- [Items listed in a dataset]
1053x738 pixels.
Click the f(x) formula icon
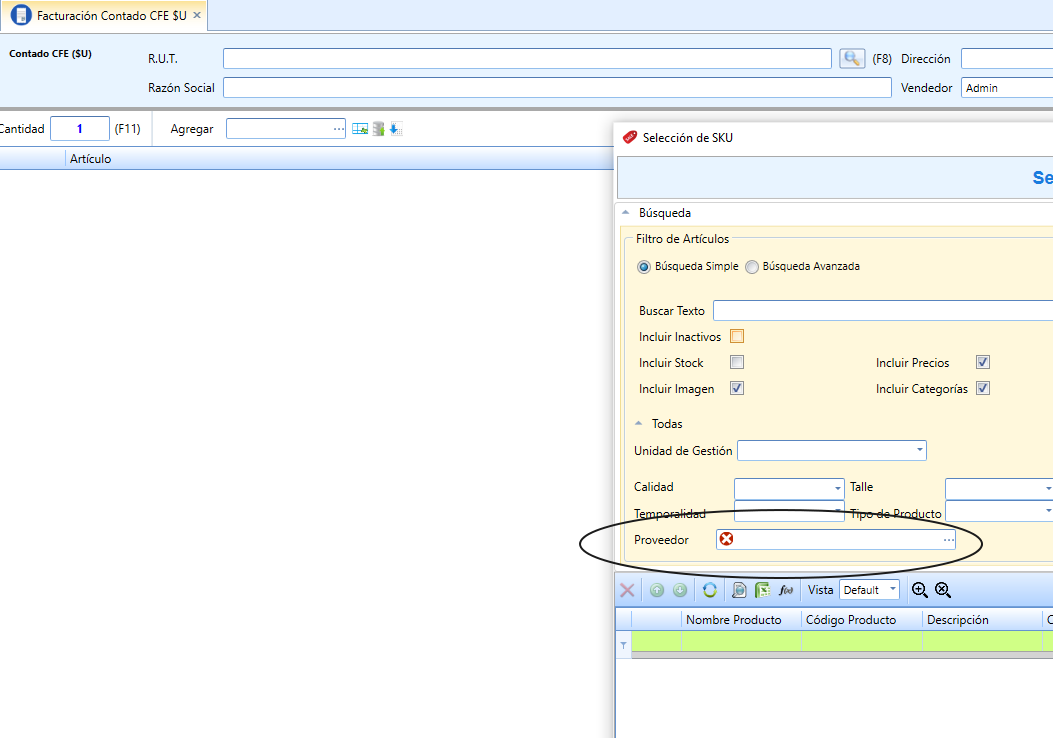tap(786, 590)
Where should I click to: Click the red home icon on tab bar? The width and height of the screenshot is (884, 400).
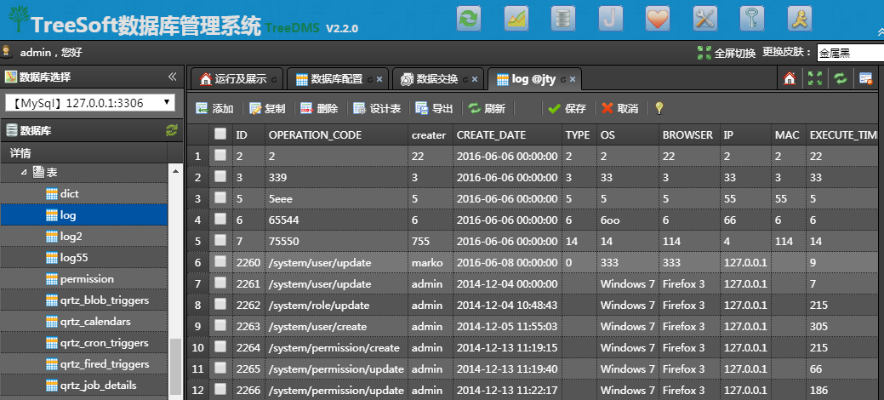[x=790, y=79]
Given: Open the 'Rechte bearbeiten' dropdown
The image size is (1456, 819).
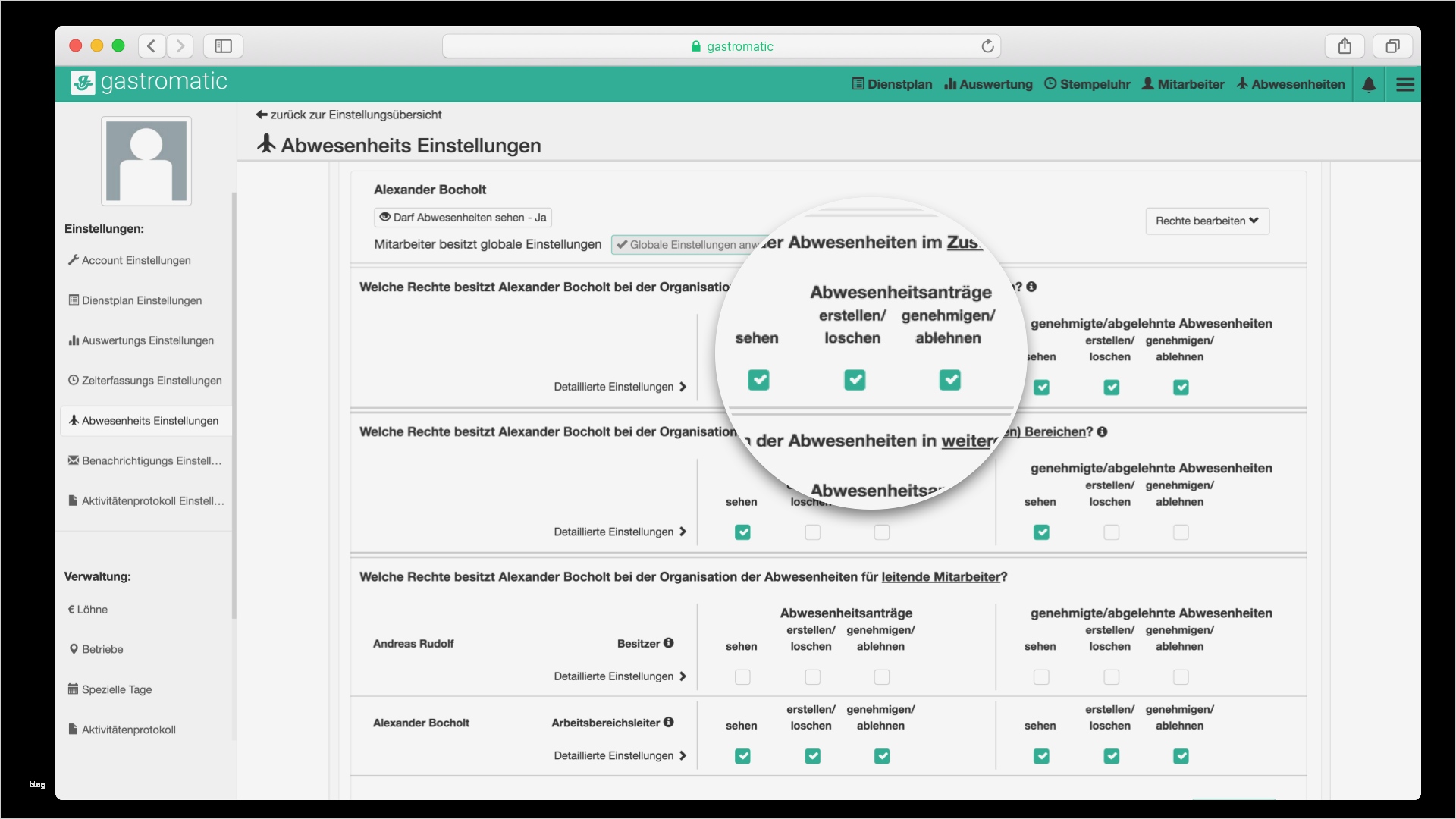Looking at the screenshot, I should click(1207, 221).
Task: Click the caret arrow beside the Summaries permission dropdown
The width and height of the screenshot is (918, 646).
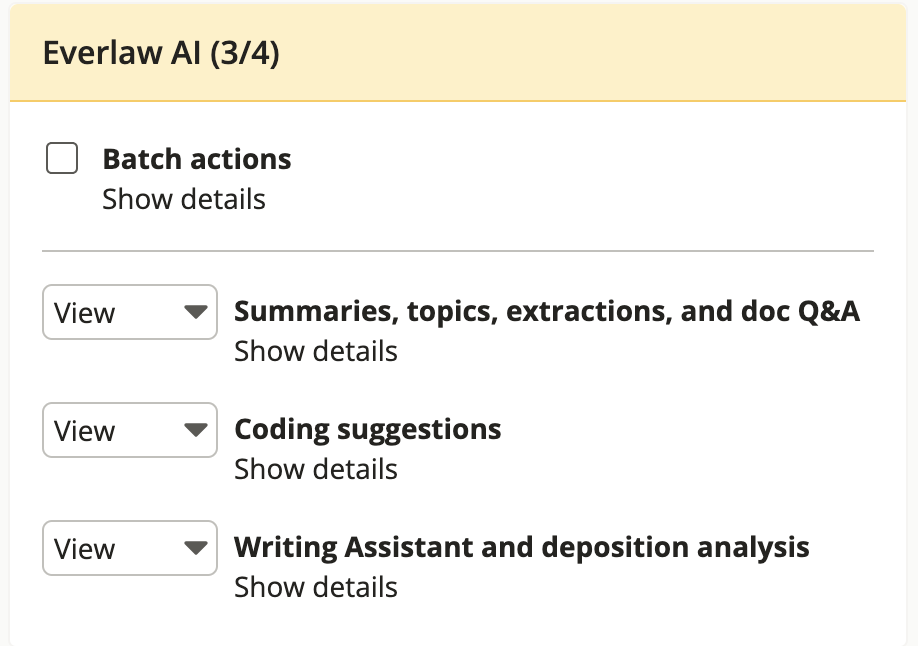Action: point(196,312)
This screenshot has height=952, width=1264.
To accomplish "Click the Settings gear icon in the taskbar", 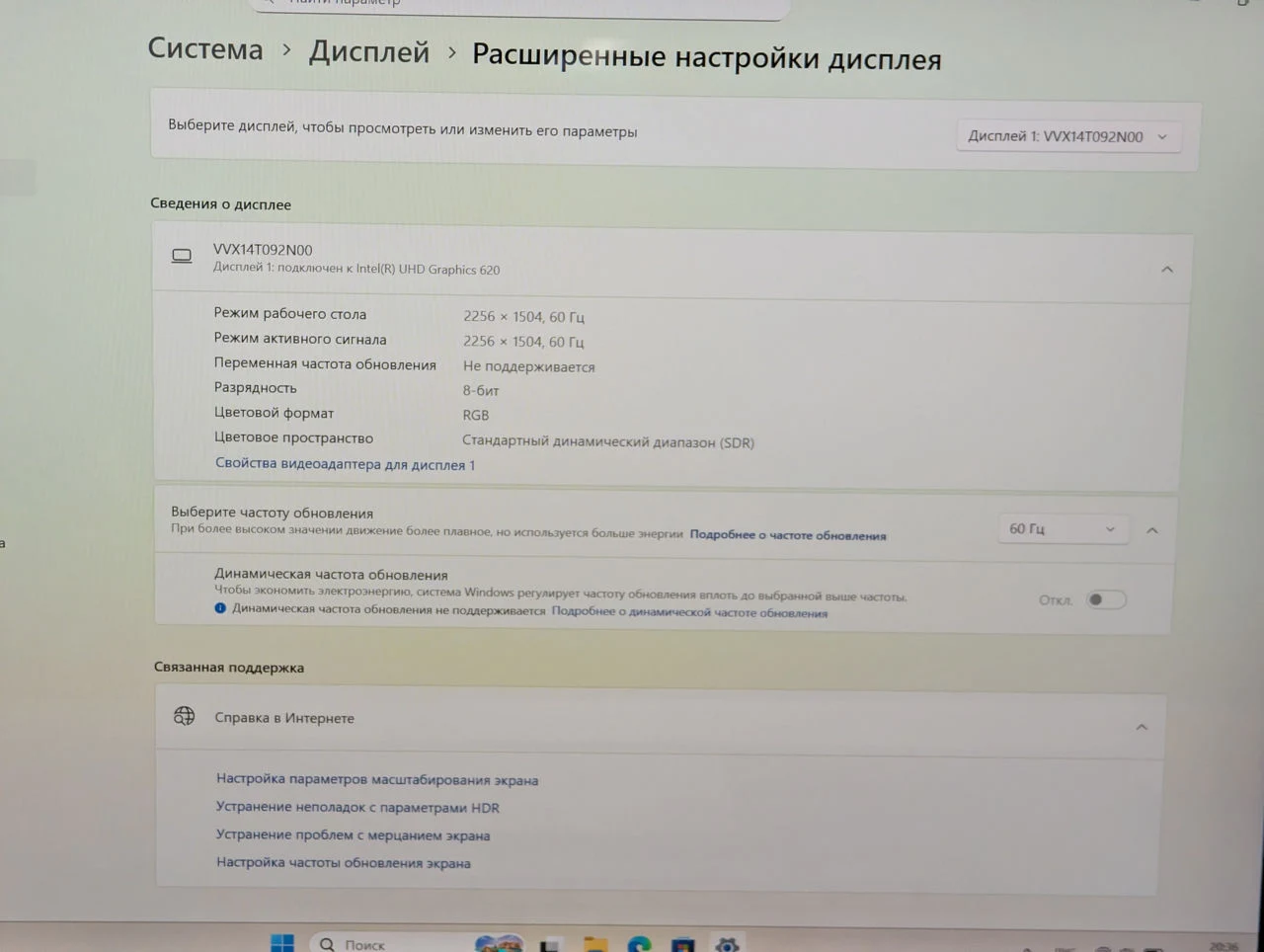I will pos(727,945).
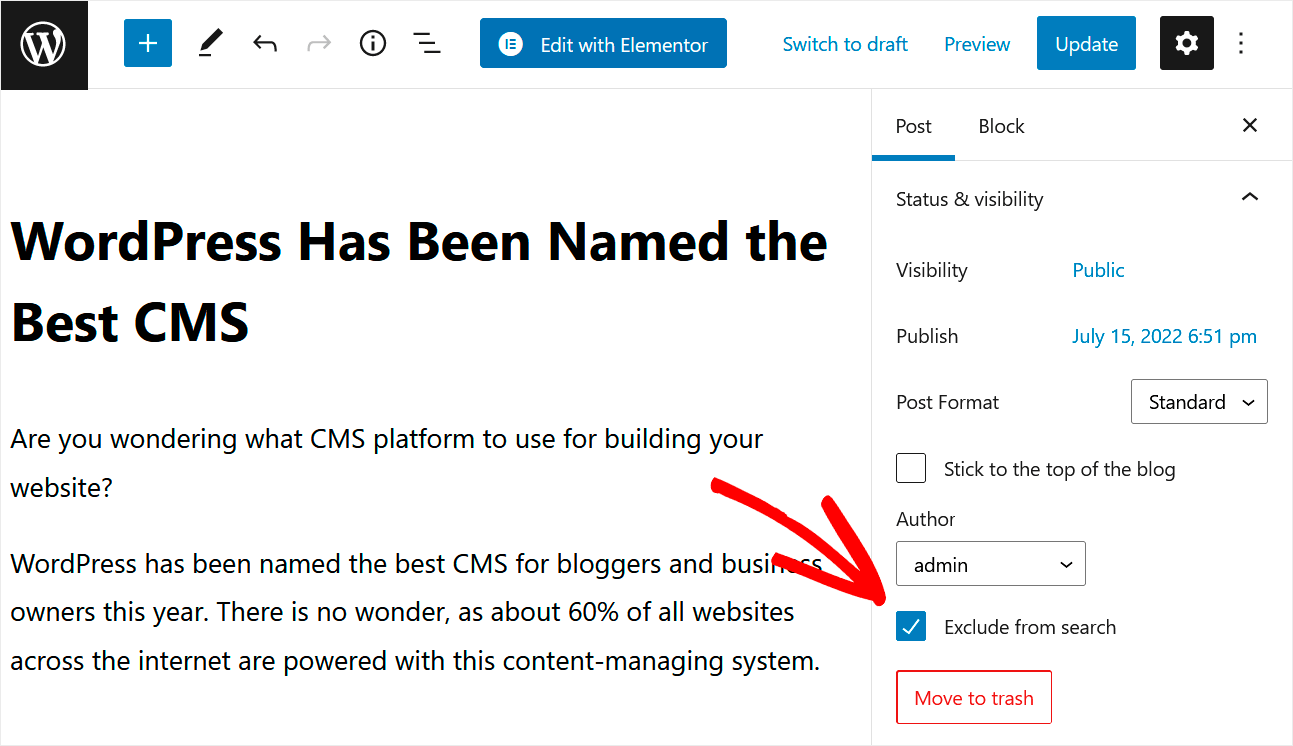Open the Post Format dropdown

[x=1198, y=401]
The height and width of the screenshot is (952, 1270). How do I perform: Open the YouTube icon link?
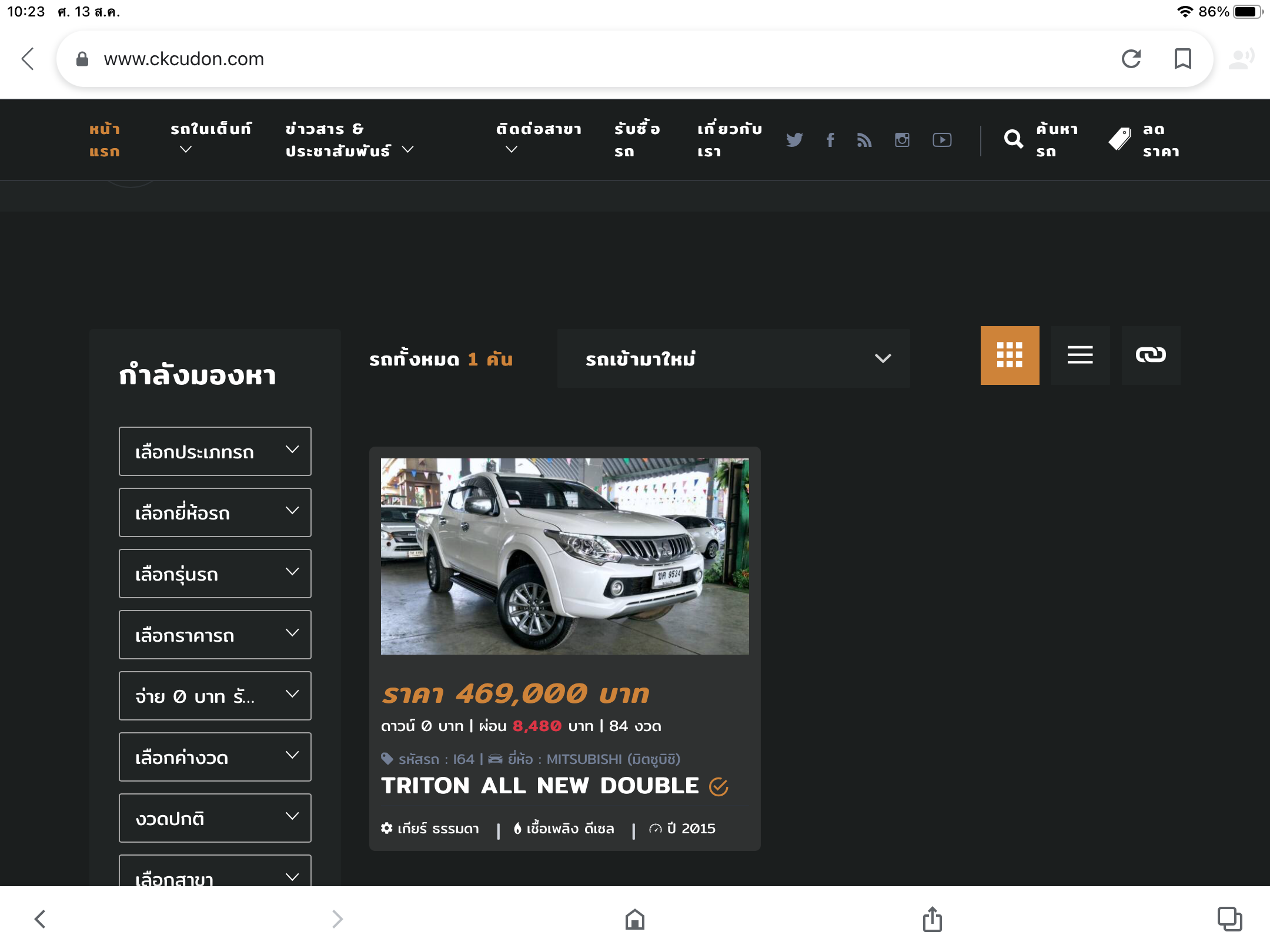942,140
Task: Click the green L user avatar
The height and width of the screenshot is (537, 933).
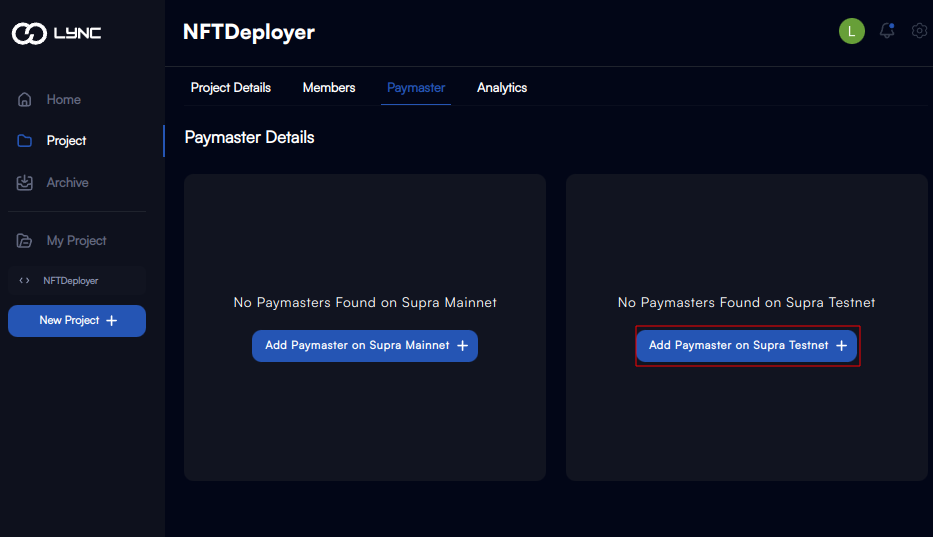Action: (851, 31)
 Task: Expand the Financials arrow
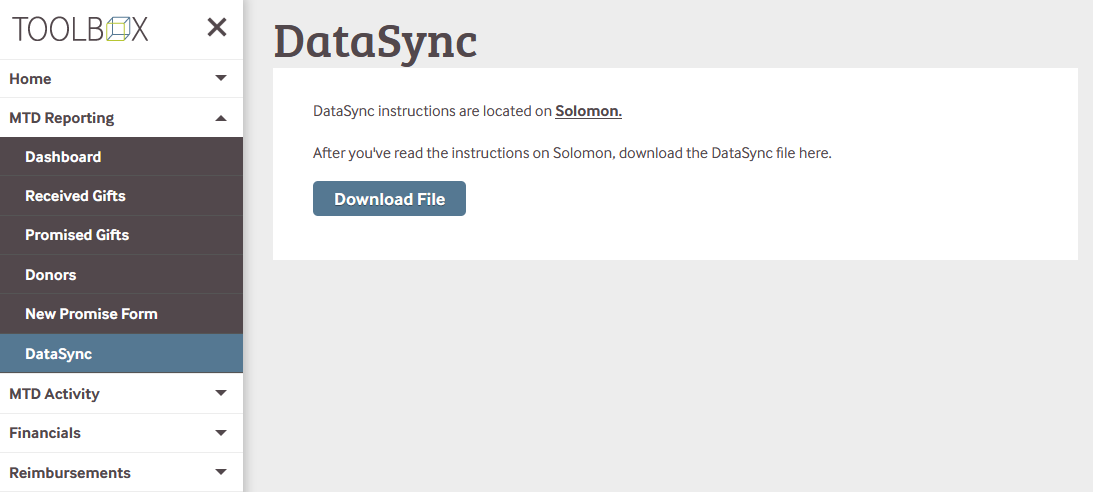coord(221,433)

- [Task statement] Return every line of the records above that contains the word "width". Copy each such line in full.

- [Solution for this exercise]
Where should I click to: Click the red home icon on tab bar? The width and height of the screenshot is (884, 400).
The width and height of the screenshot is (918, 646).
This screenshot has height=952, width=1264.
The height and width of the screenshot is (952, 1270). How do I perform: Open the YouTube icon link?
The height and width of the screenshot is (537, 933).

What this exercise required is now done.